We have a successful occupation. We have helped establish a real democracy, not a puppet government. Their government does things that are not in our interest, like setting a timetable for sending troops home and getting them out of the cities and attacking Basra and Moqtada al-Sadr.

They made concession to the citizens to avoid being murdered. You won't know if we made in success in installing a pro-west government in Iraq until our all our occupation forces withdrawn and we stop paying the bad guys to behave.

I believe we are still paying the Sunnis to be security forces, and many of them used to be insurgents. The Shia government is not paying them, unless things have changed. They need jobs, either security, civilian or insurgency. We prefer them to have civilian jobs. Working the big problem here.

And what happens when we stop handing out stacks of hundred dollar bills to the bad guys?


In conclusion, we can claim successes, tempered by reality. Please don't issue blanket statements that we cannot claim some degree of success. It isn't accurate.

The only successes we can point to are dependent on our heavily armed full occupation forces being there to prop up the government from its own people, and the payola to the bad actors.

They need the capacity to do so against an organized insurgency. We have to a) provide local security until the capability is in place with local forces and b) train them.

Yeah, we have been saying that for 6 years and yet we still keep our full occupation force there to keep the peace. Saddam did that with just a bluff.

We most certainly have the right to enforce our way of government on others at the end of a gun. We have along history of doing so. It is in their interest.

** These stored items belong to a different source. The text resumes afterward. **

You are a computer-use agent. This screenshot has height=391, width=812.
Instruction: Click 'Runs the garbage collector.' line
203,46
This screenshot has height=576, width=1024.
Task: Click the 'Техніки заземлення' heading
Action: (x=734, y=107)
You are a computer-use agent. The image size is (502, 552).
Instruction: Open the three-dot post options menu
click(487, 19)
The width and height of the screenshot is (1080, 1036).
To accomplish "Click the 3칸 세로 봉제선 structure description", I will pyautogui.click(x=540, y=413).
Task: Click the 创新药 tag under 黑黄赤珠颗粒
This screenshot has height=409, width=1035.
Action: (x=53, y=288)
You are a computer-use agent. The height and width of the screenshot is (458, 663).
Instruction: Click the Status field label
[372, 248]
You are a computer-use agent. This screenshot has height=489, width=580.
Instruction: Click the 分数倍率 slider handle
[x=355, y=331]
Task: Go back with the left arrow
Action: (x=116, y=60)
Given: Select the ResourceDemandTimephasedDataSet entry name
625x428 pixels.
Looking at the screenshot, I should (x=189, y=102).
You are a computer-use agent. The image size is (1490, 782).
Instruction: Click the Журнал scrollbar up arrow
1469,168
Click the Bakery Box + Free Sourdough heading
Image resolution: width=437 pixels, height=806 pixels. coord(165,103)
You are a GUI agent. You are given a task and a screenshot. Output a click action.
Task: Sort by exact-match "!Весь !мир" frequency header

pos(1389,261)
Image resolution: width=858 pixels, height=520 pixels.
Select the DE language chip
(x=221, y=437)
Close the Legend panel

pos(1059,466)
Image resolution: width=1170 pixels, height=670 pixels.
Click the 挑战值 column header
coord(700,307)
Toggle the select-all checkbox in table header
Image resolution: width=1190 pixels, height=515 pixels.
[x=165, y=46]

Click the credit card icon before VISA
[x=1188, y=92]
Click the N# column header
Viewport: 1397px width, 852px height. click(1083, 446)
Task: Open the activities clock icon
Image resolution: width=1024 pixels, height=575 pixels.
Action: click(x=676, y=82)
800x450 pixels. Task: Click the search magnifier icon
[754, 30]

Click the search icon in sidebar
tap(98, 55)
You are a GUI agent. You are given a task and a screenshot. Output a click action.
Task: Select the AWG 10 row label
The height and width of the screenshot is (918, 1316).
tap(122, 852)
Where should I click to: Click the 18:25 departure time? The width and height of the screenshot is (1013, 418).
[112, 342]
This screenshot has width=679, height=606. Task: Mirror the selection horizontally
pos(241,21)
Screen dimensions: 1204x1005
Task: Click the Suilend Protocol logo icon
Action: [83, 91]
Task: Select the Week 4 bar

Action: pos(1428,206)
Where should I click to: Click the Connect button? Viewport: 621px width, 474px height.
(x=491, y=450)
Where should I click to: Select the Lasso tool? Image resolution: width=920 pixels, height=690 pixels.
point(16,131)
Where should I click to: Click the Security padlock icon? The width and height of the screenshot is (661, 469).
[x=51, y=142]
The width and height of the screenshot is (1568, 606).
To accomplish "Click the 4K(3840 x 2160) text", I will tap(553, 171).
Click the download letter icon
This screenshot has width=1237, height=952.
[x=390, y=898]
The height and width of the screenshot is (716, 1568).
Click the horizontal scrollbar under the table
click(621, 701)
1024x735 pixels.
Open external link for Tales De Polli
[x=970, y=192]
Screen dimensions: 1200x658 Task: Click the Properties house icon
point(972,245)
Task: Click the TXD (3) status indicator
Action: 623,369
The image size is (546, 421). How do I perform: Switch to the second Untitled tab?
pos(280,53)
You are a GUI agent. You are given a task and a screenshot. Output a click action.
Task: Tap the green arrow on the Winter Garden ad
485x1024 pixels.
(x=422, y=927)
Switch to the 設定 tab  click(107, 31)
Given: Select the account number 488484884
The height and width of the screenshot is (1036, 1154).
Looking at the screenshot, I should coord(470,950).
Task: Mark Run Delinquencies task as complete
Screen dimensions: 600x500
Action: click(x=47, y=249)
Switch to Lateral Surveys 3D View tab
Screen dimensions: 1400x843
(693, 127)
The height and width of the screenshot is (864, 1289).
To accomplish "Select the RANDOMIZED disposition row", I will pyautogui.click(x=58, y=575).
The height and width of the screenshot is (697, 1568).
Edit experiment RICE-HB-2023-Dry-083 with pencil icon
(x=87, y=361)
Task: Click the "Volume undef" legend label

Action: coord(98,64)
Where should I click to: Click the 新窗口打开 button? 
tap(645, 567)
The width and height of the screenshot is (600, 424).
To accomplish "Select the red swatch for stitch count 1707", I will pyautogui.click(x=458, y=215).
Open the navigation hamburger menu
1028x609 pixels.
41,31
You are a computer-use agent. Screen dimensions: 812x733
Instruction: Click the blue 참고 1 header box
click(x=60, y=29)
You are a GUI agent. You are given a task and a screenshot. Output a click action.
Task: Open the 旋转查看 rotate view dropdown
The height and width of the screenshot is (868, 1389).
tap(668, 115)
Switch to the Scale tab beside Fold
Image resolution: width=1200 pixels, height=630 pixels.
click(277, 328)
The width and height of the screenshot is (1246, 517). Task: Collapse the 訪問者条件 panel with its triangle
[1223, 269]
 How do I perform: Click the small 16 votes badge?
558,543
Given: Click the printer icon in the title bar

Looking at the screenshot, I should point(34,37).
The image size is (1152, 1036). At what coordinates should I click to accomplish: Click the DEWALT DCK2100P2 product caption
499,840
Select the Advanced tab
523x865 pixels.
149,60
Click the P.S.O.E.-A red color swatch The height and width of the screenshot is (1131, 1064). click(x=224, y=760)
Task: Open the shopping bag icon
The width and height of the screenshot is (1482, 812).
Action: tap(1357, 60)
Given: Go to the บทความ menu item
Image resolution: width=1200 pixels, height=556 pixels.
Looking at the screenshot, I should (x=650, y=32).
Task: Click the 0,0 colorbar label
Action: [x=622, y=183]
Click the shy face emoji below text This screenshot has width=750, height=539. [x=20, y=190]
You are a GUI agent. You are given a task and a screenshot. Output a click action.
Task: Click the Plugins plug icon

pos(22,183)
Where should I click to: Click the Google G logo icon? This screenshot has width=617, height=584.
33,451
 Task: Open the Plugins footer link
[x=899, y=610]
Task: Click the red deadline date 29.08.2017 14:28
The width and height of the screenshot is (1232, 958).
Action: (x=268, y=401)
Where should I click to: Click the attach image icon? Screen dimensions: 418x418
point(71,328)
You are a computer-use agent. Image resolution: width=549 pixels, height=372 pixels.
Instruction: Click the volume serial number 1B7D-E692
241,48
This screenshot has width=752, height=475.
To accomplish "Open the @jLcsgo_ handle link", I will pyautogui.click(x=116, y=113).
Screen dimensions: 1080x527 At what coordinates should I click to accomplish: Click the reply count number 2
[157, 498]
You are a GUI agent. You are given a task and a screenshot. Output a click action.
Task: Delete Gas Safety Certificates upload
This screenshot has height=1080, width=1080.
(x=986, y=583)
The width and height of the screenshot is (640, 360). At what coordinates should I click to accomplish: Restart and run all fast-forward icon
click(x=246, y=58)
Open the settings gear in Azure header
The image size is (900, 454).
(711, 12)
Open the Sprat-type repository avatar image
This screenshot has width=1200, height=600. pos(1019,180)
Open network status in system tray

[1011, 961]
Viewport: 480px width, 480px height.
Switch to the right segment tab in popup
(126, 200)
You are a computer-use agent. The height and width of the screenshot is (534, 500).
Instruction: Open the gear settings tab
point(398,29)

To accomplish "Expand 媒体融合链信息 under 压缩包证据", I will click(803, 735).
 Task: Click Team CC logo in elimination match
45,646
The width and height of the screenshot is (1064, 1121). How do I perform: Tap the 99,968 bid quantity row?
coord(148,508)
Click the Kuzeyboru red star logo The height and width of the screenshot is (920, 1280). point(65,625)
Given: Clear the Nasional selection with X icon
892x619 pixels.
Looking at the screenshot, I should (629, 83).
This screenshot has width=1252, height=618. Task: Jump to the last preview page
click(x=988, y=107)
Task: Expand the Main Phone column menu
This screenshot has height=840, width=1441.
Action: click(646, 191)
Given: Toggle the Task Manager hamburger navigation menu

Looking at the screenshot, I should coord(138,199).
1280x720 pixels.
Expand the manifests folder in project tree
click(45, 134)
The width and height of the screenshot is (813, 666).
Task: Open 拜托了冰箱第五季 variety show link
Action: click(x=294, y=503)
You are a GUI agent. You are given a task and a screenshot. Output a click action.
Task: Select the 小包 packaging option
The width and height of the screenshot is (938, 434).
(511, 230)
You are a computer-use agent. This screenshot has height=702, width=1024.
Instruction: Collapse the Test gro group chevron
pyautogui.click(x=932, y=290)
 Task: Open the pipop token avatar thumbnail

Just because we have done it in the past doesn't make it right. We should have learned that from Vietnam.



I not that it is not necesarily the most authoritative report on the war on terror, but the most authoritative report on the failure of our war on terror. It shows the growth in terror since the Vietnam war showed that it was an effective strategy for underpowered forces against established armies. It is non-linear warfare.

We have successes that you are not interested in highlighting, since it undermines your position.

I have seen no successes that merited the killing of tens of thousands of innocent civilians and 3 trillion dollars of debt.

You are not being objective, you are being partisan and selective.

I blame the Democrats that supported our war with Iraq as much as I do the Republicans. How is that being biased?
 
Our "failure" in this war is exactly as OBL pointed out after Clinton pulled out and refused to stand up in Somalia, and that is that a significant portion of the population in the US does not have the stomach for what is needed to win in this type of war.
j-mac

You are right the US does not have the stomach for this type of war ~ the stupid and immoral type of war.
 
You are right the US does not have the stomach for this type of war ~ the stupid and immoral type of war.


What would be the moral response to watching 3,000 of our own citizens killed on 9/11?


j-mac
 
The reality as I understand it is that he had conflicting intelligence reports. He had a long history of reports, from the CIA, from Britain, from France, from Germany all stating the WMD programs were active in Iraq and he had weapons. He had additional reeports, less in number, that this was not the case. He took the benefit of the doubt, in a post 9-11 world and assumed Saddam had them. This is not as bad by a long shot.

Before he places our youth in harms way, the Commander-in-Chief has the responsibility to confirm and double confirm a threat. That was not done.
Either that or the intel was doctored, which seems to be the case as indicated by disclosures since then. Either way, it was wrong.




We don't covet their oil, nor do we steal it. We buy oil on the open market.

I think oil made it geopolitically important. I don't think that made it in our interest.

But Saddam had kicked out the US oil companies and had threatened to switch the Euro, and they had attacked our oil spigot in Kuwait.

I think it was in our interest to spread democracy. This is something that liberals should support.

That is a BS excuse for attacking and occupying a country that was of no threat to us. Democracy does not work when you force it on others at the end of a gun.